What to do if you find a toxic moth nest

As a keen pseudo-professional photographer I am always on the look out for odd and intriguing things to photograph. In the absence of birds other than skylarks and rooks along the St Ives to Cambridge guided busway I photographed what looked like a silky nest in a blackthorn/hawthorn bush. It was on the left hand side of the walkway as you approach the Oakington stop (about 400m away in fact). And then another.

I posted the photo to Facebook and asked for comments (to be honest I hadn’t even noticed the caterpillars at the time I took the photo and only did so when I was “developing the print”. I had been musing on it being an immigrant funnel web spider’s nest or similar and keeping my distance (which turns out to have been a good idea). Singing friend Jill Barrett suggested the caterpillars were those of the oak processionary moth (Thaumetopoea processionea). This species has been causing problems for oaks for a number of years, but it seems infestations were, until recent years, limited to London and environs. Graham Bellamy commented that it was more likely to be a brown tail moth given that the nest was growing on a thorn bush rather than an oak tree. This was later confirmed by a contact at the Forestry Commission.

If the Forestry Commission had been oak processionaries, that wouldn’t have been good news for our local oaks.
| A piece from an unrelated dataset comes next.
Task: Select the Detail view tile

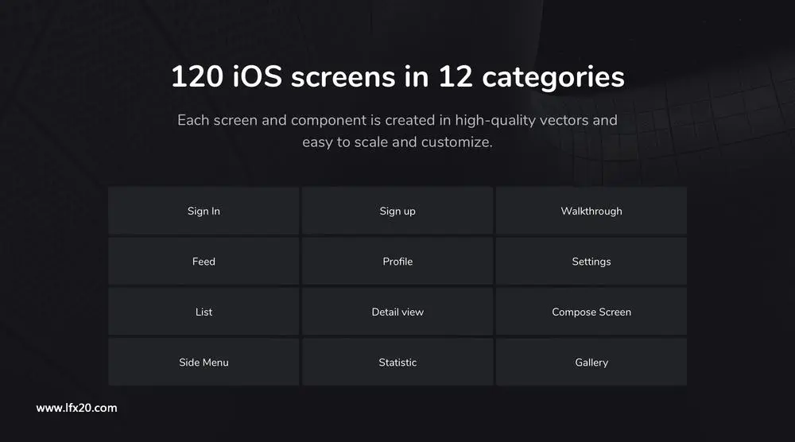Action: pos(398,312)
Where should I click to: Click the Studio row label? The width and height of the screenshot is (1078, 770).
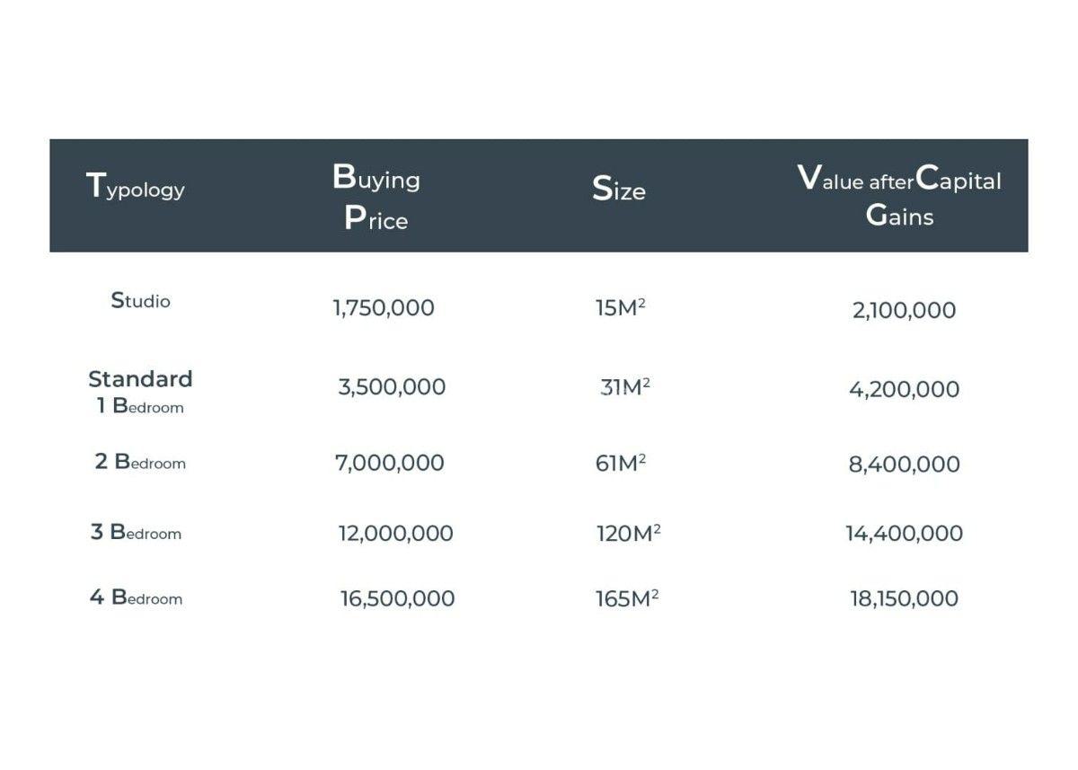pyautogui.click(x=140, y=301)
It would also have been bad news for anyone who comes into contact with these caterpillars. They have myriad tiny hairs which if they touch skin or eyes or fragments breathed in can cause serious inflammation (and irritation of skin, eyes, and lungs (asthma)). If you see one of these nests, stay well clear. Don’t try and remove it yourself even if there are no live caterpillars present, there will inevitably be toxic hairs and hair particles. There are many species of hairy caterpillar that can cause similar health problems and there are others that damage other trees.

Here’s the science bit:

The oak processionary moth caterpillar hairs carry lots of soluble proteins, one of those extracted and identified in 1986 is found only in the hairs and causes a reaction on skin identical to that produced by contact with the hairs and so is assumed to be the causative toxin of the inflammatory response. Texier et al named this urticating protein thaumetopoein. It is, they explain, formed from two protein subunits and is present in large quantities in the glands producing the caterpillar's urticating hairs.

“Thaumetopoein: an urticating protein from the hairs and integument of the pine processionary caterpillar (Thaumetopoea pityocampa Schiff., Lepidoptera, Thaumetopoeidae)” by Lamy M, Pastureaud MH, Novak F, Ducombs G, Vincendeau P, Maleville J, Texier L. in Toxicon. 1986;24(4):347-356.